**Task item**.
In the entries that follow, the first line to write out is the one containing "Screen dimensions: 1116x428", and the last is the one containing "Given: Switch to the rising sun 2 tab". Reproduce that stretch exactly, with nothing before or after it.

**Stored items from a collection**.
[Start of Attachment]

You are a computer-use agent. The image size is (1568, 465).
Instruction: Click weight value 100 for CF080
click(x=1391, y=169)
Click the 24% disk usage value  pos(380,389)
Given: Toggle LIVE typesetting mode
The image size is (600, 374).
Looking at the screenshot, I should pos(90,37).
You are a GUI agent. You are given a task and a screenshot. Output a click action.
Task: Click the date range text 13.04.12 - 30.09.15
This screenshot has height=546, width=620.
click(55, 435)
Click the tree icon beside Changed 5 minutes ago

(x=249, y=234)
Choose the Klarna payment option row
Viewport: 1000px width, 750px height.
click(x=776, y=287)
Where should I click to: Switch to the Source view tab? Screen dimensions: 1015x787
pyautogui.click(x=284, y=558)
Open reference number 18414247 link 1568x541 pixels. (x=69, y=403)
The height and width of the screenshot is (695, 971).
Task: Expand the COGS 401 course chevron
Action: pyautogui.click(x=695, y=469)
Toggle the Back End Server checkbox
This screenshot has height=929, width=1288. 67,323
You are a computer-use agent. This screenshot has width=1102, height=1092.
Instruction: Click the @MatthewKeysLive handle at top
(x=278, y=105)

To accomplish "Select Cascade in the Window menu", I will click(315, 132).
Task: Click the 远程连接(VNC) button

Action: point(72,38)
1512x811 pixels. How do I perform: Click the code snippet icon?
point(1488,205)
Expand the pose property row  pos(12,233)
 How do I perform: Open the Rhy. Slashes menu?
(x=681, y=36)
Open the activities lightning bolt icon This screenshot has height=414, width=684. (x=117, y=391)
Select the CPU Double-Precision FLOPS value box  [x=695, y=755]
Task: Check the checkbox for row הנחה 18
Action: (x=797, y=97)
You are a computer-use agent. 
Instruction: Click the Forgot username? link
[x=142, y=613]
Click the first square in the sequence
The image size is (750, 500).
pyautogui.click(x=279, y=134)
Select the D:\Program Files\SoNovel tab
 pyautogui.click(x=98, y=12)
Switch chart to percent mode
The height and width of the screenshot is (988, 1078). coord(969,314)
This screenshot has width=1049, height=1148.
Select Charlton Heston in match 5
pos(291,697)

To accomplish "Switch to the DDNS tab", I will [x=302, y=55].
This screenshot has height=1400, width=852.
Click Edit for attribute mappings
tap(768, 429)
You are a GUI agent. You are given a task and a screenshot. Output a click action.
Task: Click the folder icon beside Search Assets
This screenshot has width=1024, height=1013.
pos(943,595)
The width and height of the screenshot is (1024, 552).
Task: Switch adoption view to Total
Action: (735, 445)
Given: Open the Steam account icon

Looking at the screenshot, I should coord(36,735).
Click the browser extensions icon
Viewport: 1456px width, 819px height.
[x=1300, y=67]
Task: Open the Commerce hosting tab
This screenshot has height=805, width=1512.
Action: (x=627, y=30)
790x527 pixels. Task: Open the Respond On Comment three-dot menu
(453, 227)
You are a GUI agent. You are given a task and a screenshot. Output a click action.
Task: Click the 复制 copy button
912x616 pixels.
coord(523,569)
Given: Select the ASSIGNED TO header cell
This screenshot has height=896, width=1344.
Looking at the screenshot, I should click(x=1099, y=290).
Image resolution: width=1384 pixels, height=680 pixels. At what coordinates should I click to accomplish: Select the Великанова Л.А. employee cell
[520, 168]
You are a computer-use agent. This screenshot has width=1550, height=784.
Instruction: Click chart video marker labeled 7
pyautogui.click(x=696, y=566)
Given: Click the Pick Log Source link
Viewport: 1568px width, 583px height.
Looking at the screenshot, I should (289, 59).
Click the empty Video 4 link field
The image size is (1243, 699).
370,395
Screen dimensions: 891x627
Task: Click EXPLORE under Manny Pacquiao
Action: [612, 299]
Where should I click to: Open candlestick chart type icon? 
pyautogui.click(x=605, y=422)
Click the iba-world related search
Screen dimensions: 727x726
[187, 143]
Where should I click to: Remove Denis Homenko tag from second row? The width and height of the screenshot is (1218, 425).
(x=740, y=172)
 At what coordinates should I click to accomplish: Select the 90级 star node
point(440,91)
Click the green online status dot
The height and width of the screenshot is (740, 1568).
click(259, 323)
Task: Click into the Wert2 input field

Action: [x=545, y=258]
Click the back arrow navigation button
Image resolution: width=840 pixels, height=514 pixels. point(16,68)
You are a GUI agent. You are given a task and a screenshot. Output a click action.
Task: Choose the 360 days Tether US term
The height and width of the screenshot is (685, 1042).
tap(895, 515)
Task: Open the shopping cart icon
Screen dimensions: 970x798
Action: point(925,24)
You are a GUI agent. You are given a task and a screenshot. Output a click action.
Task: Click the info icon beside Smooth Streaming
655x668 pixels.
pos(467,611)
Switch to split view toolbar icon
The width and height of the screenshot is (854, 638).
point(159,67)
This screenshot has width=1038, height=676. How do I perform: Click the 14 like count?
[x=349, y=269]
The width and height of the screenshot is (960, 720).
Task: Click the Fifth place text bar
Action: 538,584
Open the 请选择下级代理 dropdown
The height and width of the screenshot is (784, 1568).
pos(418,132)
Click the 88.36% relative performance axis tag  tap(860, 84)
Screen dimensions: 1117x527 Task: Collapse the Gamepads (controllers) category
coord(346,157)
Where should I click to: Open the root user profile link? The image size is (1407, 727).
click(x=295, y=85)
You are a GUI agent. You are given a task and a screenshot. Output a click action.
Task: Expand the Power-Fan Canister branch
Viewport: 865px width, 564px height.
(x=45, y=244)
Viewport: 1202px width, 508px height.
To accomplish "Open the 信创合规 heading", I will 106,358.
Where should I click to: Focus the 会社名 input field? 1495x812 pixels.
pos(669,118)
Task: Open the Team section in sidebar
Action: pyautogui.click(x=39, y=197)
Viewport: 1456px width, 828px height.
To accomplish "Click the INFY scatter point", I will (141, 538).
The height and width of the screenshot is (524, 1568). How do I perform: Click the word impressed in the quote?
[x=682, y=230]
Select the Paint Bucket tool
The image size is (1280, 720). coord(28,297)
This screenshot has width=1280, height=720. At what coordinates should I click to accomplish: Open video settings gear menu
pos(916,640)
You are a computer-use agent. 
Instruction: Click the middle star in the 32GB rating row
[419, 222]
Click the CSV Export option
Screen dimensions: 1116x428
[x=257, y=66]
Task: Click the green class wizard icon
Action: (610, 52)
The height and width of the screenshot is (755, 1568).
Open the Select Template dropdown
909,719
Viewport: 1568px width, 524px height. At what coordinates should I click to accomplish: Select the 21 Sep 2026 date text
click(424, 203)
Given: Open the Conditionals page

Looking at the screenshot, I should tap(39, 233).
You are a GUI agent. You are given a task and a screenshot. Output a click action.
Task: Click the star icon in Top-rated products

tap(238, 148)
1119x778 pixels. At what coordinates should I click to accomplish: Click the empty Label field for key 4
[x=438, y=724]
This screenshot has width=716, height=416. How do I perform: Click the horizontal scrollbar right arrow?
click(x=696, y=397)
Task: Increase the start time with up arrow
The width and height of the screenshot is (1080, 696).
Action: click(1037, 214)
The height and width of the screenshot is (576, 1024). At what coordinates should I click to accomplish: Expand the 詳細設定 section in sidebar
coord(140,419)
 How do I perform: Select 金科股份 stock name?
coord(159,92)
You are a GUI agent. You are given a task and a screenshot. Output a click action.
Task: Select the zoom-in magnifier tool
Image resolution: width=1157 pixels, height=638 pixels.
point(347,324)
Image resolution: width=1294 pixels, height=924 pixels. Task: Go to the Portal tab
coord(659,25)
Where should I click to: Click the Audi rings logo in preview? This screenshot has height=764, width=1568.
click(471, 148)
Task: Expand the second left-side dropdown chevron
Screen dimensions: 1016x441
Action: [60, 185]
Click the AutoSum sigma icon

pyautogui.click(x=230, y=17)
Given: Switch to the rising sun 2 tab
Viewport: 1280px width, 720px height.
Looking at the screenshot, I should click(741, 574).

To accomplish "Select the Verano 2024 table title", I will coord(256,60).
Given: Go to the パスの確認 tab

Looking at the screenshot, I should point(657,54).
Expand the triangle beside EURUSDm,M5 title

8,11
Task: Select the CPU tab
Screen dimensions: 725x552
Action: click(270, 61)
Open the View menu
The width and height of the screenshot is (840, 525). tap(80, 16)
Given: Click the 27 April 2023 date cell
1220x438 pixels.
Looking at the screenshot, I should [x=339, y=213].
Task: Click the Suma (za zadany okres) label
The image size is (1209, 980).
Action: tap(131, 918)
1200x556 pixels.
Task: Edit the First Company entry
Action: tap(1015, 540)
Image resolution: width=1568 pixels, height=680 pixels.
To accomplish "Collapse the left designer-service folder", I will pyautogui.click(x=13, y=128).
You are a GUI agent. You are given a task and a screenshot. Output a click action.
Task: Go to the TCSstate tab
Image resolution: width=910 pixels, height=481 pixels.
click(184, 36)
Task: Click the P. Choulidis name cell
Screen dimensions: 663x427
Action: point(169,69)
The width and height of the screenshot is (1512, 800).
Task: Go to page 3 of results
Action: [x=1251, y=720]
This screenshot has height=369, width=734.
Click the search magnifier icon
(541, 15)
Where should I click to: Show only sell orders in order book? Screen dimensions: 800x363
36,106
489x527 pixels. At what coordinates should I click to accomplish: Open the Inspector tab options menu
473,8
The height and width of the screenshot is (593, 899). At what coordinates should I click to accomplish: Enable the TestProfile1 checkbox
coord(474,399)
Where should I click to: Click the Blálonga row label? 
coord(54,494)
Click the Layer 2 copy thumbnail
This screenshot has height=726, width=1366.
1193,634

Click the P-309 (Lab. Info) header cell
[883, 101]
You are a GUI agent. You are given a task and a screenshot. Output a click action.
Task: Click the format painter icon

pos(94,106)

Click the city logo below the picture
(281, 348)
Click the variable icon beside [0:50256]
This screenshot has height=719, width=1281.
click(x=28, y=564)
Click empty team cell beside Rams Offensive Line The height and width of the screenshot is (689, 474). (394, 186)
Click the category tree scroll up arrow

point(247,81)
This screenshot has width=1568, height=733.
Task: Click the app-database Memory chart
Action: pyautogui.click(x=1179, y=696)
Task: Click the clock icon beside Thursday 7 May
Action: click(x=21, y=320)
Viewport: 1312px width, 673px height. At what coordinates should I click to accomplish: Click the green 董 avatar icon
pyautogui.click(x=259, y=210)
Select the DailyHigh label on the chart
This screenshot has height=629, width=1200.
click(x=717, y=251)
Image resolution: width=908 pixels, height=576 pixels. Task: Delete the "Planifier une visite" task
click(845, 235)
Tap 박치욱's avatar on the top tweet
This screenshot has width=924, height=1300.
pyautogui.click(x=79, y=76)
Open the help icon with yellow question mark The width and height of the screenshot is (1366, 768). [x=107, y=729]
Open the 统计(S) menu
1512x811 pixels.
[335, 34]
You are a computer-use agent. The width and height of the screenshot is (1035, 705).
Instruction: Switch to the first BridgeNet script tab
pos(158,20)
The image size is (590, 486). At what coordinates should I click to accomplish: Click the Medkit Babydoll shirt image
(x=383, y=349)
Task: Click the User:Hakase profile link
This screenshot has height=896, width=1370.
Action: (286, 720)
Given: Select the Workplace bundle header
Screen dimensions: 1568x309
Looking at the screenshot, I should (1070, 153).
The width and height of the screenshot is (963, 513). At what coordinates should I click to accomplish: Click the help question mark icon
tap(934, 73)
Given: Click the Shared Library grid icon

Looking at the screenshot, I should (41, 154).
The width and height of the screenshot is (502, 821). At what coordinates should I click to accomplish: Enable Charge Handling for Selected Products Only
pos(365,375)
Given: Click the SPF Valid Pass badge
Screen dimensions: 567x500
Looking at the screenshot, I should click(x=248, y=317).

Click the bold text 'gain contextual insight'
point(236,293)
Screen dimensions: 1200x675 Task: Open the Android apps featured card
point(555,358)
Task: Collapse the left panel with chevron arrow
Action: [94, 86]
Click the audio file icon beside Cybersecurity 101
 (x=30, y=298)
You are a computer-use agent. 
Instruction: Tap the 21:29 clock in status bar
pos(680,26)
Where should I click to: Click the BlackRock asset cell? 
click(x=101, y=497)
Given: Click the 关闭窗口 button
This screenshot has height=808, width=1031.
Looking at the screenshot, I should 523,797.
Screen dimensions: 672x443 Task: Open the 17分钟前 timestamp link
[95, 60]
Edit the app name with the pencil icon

[End of Attachment]

**Finished task**.
Screen dimensions: 1116x428
[x=257, y=66]
Task: Click the green class wizard icon
Action: (610, 52)
The height and width of the screenshot is (755, 1568).
Open the Select Template dropdown
909,719
Viewport: 1568px width, 524px height. At what coordinates should I click to accomplish: Select the 21 Sep 2026 date text
click(424, 203)
Given: Open the Conditionals page

Looking at the screenshot, I should tap(39, 233).
You are a GUI agent. You are given a task and a screenshot. Output a click action.
Task: Click the star icon in Top-rated products

tap(238, 148)
1119x778 pixels. At what coordinates should I click to accomplish: Click the empty Label field for key 4
[x=438, y=724]
This screenshot has width=716, height=416. How do I perform: Click the horizontal scrollbar right arrow?
click(x=696, y=397)
Task: Increase the start time with up arrow
The width and height of the screenshot is (1080, 696).
Action: click(1037, 214)
The height and width of the screenshot is (576, 1024). At what coordinates should I click to accomplish: Expand the 詳細設定 section in sidebar
coord(140,419)
 How do I perform: Select 金科股份 stock name?
coord(159,92)
You are a GUI agent. You are given a task and a screenshot. Output a click action.
Task: Select the zoom-in magnifier tool
Image resolution: width=1157 pixels, height=638 pixels.
point(347,324)
Image resolution: width=1294 pixels, height=924 pixels. Task: Go to the Portal tab
coord(659,25)
Where should I click to: Click the Audi rings logo in preview? This screenshot has height=764, width=1568.
click(471, 148)
Task: Expand the second left-side dropdown chevron
Screen dimensions: 1016x441
Action: [60, 185]
Click the AutoSum sigma icon

pyautogui.click(x=230, y=17)
Given: Switch to the rising sun 2 tab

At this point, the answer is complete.